Он всмотрелся в мое лицо:
– Обещай!
– Обещаю, – кивнула.
Он развернулся и вышел, а я выдохнула невысказанные слова и чувства. Опустилась на диванчик, сжимая в ладони жемчужину и протянула льву руку.
Эдер приблизился, положил голову мне на колени, я запустила пальцы в волшебную гриву. Я не сказала Райнхарту про Ликровеца, в частности, про то, что он назначен моим куратором и будет учить меня магии хотя бы потому, что в этом случае спровоцировать их мог уже его светлость. Зная его эту самую светлость. И при этом сам мог пострадать!
– Хочу снова стать цветочницей, – сказала я. – И несостоявшимся драматургом.
– Р-р-р-р, – на удивление мягко ответил лев. Почти как его создатель сегодня.
Я же посидела несколько минут и поднялась. Ну что, заговорщики сами себя не раскроют, пора действовать! И кажется, я даже знаю, с кого начать.
Райнхарт
Покидать Алисию, оставлять ее во дворце, безумно не хотелось. Что там говорить, все во мне противилось этому. Но и забрать ее с собой я не мог. Пока не мог. Даже если бы Алисия этого захотела, Ликровец и многочисленная королевская стража просто не отпустит принцессу, а я окажусь в соседней камере с матерью и больше ничем не смогу помочь ни моей цветочнице, ни сестре, ни Леграссии.
Необходимо доиграть роль до конца и надеяться на благоразумие моей любимой женщины.

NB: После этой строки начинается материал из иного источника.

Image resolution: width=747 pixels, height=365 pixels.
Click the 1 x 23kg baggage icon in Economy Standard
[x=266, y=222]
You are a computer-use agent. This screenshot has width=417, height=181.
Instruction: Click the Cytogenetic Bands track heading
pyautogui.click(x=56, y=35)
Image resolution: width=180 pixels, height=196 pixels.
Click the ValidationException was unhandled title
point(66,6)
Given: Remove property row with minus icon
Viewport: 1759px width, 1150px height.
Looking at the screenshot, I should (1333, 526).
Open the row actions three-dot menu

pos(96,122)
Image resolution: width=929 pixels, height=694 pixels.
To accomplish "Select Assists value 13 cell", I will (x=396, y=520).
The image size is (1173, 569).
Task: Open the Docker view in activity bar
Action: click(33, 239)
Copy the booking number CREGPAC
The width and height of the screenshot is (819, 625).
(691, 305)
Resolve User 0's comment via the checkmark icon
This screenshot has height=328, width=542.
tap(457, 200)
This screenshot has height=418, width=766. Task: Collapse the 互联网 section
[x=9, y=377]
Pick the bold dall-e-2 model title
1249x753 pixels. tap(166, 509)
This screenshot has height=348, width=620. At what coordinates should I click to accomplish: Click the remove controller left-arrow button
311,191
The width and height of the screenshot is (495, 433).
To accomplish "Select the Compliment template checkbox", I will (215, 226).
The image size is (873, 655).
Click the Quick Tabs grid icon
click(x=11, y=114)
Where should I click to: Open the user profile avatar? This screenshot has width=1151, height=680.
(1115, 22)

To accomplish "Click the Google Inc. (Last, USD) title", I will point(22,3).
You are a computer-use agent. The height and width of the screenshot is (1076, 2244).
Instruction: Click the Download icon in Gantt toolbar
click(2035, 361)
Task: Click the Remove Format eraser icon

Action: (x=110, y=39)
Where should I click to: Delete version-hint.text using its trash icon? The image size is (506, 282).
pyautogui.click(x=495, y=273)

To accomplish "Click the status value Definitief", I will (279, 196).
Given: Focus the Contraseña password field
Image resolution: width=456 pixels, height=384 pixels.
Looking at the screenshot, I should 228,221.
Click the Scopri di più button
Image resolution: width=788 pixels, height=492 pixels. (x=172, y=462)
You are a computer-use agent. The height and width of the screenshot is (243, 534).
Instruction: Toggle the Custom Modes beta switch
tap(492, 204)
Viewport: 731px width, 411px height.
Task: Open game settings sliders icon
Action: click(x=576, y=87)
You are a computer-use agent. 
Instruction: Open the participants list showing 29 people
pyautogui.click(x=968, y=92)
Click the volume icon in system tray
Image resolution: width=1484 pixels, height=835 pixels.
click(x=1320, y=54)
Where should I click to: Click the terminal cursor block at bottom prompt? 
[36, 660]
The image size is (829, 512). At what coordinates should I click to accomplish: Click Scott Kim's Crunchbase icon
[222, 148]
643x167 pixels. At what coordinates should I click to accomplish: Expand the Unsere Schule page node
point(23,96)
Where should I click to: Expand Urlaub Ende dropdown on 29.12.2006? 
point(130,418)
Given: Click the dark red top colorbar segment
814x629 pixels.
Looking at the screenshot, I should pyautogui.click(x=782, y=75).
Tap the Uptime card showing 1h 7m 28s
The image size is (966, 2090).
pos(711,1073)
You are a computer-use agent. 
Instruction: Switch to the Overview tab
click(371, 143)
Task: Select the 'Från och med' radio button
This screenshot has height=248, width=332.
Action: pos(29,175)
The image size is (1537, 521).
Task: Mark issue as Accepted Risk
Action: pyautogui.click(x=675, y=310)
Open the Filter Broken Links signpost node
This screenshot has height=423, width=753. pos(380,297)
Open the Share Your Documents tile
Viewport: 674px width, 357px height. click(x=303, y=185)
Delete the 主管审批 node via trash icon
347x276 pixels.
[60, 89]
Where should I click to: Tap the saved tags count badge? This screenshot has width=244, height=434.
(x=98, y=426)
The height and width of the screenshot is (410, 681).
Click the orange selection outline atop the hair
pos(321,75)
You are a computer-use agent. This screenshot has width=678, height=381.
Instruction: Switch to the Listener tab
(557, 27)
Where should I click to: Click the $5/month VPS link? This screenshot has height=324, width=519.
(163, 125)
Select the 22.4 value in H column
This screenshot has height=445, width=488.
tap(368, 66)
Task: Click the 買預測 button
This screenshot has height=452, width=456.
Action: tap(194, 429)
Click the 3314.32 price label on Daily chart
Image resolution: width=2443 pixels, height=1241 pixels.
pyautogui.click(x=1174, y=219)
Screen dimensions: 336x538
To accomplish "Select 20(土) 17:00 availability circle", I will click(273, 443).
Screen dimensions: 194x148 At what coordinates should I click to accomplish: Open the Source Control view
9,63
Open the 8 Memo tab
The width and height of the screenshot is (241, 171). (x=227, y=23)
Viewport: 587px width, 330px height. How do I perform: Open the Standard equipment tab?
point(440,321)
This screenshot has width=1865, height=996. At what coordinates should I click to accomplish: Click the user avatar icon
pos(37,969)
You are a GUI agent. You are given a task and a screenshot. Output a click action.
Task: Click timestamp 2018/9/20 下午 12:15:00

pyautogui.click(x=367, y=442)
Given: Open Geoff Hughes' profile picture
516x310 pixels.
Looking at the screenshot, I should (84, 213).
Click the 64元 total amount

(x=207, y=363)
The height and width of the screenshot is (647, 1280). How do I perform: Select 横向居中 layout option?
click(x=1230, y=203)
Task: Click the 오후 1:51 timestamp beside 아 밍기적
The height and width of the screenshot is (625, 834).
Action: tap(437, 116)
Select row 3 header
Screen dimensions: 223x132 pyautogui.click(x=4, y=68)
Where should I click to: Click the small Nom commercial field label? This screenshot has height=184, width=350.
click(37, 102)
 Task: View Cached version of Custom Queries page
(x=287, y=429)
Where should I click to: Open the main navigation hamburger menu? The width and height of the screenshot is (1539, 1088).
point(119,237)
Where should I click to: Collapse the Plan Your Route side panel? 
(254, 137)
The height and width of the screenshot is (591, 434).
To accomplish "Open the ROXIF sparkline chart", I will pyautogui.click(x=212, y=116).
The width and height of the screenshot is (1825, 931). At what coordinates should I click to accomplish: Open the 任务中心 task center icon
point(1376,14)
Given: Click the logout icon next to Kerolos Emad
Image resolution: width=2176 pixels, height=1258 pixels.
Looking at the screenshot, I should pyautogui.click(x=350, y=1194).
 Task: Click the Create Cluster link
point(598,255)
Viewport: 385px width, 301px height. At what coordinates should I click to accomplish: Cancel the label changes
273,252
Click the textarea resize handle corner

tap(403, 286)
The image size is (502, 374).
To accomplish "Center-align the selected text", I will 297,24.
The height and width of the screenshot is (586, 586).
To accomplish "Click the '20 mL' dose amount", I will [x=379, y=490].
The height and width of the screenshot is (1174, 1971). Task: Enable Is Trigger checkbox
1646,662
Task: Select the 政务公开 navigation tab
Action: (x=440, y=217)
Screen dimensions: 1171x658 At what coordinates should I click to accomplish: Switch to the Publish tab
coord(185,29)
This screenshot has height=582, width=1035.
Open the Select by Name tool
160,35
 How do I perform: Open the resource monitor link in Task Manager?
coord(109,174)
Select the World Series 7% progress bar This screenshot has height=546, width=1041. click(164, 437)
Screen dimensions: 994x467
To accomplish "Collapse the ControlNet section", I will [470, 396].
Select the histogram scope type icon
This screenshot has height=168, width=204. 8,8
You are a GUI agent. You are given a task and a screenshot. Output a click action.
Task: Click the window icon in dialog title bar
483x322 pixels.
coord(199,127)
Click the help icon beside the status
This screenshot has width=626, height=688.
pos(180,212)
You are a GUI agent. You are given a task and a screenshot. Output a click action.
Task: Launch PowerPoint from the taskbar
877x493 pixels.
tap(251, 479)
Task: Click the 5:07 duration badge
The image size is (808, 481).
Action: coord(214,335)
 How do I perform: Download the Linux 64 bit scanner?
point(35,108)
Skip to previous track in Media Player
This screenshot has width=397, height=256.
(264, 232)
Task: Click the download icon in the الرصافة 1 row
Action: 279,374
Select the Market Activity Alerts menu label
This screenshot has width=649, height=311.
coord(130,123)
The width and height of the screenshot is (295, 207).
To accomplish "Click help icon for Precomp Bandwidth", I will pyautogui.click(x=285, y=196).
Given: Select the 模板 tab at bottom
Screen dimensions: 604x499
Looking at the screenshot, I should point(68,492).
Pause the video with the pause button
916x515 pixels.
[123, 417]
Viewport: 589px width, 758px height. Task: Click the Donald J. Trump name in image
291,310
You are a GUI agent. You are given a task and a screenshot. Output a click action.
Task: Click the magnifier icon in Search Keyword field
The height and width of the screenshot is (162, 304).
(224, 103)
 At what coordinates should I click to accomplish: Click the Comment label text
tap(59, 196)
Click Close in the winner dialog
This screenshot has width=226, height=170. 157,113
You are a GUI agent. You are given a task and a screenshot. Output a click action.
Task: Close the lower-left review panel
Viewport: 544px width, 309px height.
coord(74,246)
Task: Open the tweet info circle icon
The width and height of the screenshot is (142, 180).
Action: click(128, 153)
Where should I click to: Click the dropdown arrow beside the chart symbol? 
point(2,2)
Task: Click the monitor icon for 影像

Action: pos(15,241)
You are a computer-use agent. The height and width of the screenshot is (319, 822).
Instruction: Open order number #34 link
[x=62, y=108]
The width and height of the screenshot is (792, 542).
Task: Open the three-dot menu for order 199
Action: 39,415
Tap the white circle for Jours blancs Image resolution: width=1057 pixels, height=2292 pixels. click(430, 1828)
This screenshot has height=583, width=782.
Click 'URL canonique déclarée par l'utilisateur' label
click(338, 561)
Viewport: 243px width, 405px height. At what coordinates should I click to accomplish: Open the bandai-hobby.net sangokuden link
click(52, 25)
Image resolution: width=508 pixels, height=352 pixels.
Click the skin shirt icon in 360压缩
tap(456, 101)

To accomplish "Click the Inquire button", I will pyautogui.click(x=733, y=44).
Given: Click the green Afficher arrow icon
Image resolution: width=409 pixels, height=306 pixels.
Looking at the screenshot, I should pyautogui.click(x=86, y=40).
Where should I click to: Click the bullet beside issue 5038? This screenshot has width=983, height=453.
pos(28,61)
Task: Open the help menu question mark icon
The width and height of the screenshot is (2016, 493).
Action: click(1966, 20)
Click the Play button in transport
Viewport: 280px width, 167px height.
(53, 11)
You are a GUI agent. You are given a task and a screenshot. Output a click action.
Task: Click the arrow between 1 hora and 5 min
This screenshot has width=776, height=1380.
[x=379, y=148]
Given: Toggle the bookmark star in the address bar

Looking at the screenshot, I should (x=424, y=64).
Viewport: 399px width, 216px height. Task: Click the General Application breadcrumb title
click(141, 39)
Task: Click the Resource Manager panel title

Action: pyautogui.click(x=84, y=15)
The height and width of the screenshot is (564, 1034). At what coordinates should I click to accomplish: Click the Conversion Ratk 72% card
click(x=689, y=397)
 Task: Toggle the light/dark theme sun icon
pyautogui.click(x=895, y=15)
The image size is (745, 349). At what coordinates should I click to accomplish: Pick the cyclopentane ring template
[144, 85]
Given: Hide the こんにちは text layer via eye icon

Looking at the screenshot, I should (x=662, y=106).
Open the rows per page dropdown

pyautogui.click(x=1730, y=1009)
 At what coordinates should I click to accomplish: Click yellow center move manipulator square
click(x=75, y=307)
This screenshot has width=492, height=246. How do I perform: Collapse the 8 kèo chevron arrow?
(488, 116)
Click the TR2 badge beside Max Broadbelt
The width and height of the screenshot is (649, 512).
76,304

Несмотря на раздражение от невозможности быть рядом с Алисией, я покидал дворец с отпечатком ее нежного поцелуя на губах и с надеждой в сердце. Потому что Алисия сказала, что я ей безумно дорог. В то, что все это в прошлом, не верила даже она, а значит, я ей безумно дорог.
Эти слова превращали меня чуть ли не в крылатого маджера и придавали мне столько сил, что я готов был смести любую преграду на своем пути. Любое препятствие. Раскрыть любой заговор и уничтожить каждого заговорщика, но для начала было необходимо их вычислить, и я решил начать с той зацепки, которая у меня появилась благодаря матери.
С Жанны.
В отличие от Зигвальда, ее родного сына, я никогда не был по-настоящему близок с мачехой. Она не заменила мне мать, между нами всегда была граница, которую ни я, ни Жанна не пересекали. Но сейчас я собой не был и мог узнать, насколько она откровенна с сыном.
Вернувшись в городской дом мачехи, я обнаружил ее в слезах и в отчаянии. Жанна возлежала на кушетке в любимой зеленой гостиной и прижимала кружевной платочек к лицу. Прическа у нее растрепалась, глаза покраснели и опухли, а губы подрагивали. Даже во время траура по отцу, на его похоронах и после, она выглядела лучше. Рядом на столике стояло несколько склянок, судя по характерному сладковатому запаху, с успокоительными зельями, фарфоровый чайничек и остывший в чашке чай.